Pomphorhynchus laevis cystacanths in Gammarus pulex. Image from the Hurd lab,
shrimps infected with acanthocephalans. Image from the Hurd lab,

Another sinister little parasite, an acanthocephalan,  causes its shrimp host, Gammarus, to occupy areas of the water column where it is most likely to be eaten by the next host in the life cycle, a fish. The uninfected shrimps meanwhile hang out near the bottom in the shadows creating essentially two different populations.

The exact mechanisms of this macabre mind control are not entirely understood but it is established that a complex suite of factors all influence the outcome the manipulation. Some of these will be host derived, parasite derived or environmental.

Manipulators have very demonstrable impacts on the structures of ecosystems but we often don’t consider how a changing environment will manipulate such manipulators themselves. Now, a recent review by Sophie Labaude and colleagues tackles how changing environments will influence the outcomes of this host manipulation, which will in turn have effects on the ecosystem as a whole. For example, many pollutants end up in rivers and streams including residues from our multitude of pharmaceuticals. The review points out that medicines meant to alter our serotonin system may end up interacting with the serotonin system of Gammarus, which is known to play a role in its susceptibility to the mind altering effects of its acanthocephalan parasite.

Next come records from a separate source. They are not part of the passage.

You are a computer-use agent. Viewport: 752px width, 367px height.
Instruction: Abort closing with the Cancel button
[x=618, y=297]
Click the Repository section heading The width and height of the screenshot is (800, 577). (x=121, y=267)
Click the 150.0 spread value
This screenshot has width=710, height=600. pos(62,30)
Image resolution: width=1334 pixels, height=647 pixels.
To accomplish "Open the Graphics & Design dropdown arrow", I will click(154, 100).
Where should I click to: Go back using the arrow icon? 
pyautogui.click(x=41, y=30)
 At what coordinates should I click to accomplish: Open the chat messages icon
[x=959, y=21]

The most talked about environmental change is of course global climate change and the warming of the planet. Warming temperatures may allow some species of parasites and the animals they use as vectors to colonize new habitats. These new arrivals will have immediate impacts on the local ecosystems but warming temperatures can also play a role in influencing the outcomes of manipulation. One of the most spectacular examples of host manipulation below has a rather sensitive temperature dependent component.

Dicrocoelium dendriticum life cycle. Image Credit: Centre for Disease Control https://www.cdc.gov/dpdx/dicrocoeliasis/index.html
Dicrocoelium dendriticum life cycle.
Image Credit: Centre for Disease Control https://www.cdc.gov/dpdx/dicrocoeliasis/index.html

Dicrocoelium dendriticum is a small liver fluke found throughout Europe, North Africa and North America. The lancet liver fluke, as it is known, has a complex life cycle that begins in a snail and ends in the liver of grazing mammals.

The spectacular part is what happens when the parasites get inside of an ant. The majority of the parasites ingested remain in the abdomen but a single individual wriggles its way up to a large bundle of nerves below the ants jaw and wraps itself around. Ants with a brain worm will then climb up vegetation and cling on, remaining there awaiting accidental ingestion. That alone is an amazing story but this system is even more unique, because the parasite turns the manipulation on and off throughout the day, mainly driven by the rise and fall of daily temperature.

Infected ants are only found clinging at temperatures below 18 C. This is presumably because at higher temperatures an exposed ant would dry out and die, meaning the worm would lose its temporary home. As global temperatures rise might we see an end to clinging ants with worms in their brains? The window of time available to sit and wait to be eaten may get smaller indeed.

Infected ants clinging to vegetation in Cypress Hills Interprovincial Park, Alberta, Canada. Photo Credit: Bradley van Paridon
Infected ants clinging to vegetation in Cypress Hills Interprovincial Park, Alberta, Canada.
Photo Credit: Bradley van Paridon

A rancher or hunter who relies on the final mammalian host might welcome the absence or reduction of liver fluke transmission but, as mentioned before, parasites can have important roles in ecosystems. What if Dicrocoelium is acting in a manner that keeps local ant populations in check? It surely won’t be the only factor regulating ant populations, but it could play a role. We can think of this from a host’s perspective, too, and think about how mammals’ feeding habits might change in an altered environment. Will they graze the same areas? Will they shift the types of plants they are eating such that they would coincidentally avoid the ingestion of the ants? What if there are no more plants for ants to cling too?

Human impact reaches nearly every corner of the planet and all of its ecosystems. The cascading effects of this impact will topple the house of cards of some natural communities and it may start with subtle changes to the largest groups of organisms living in the smallest of places, like the brain of an ant.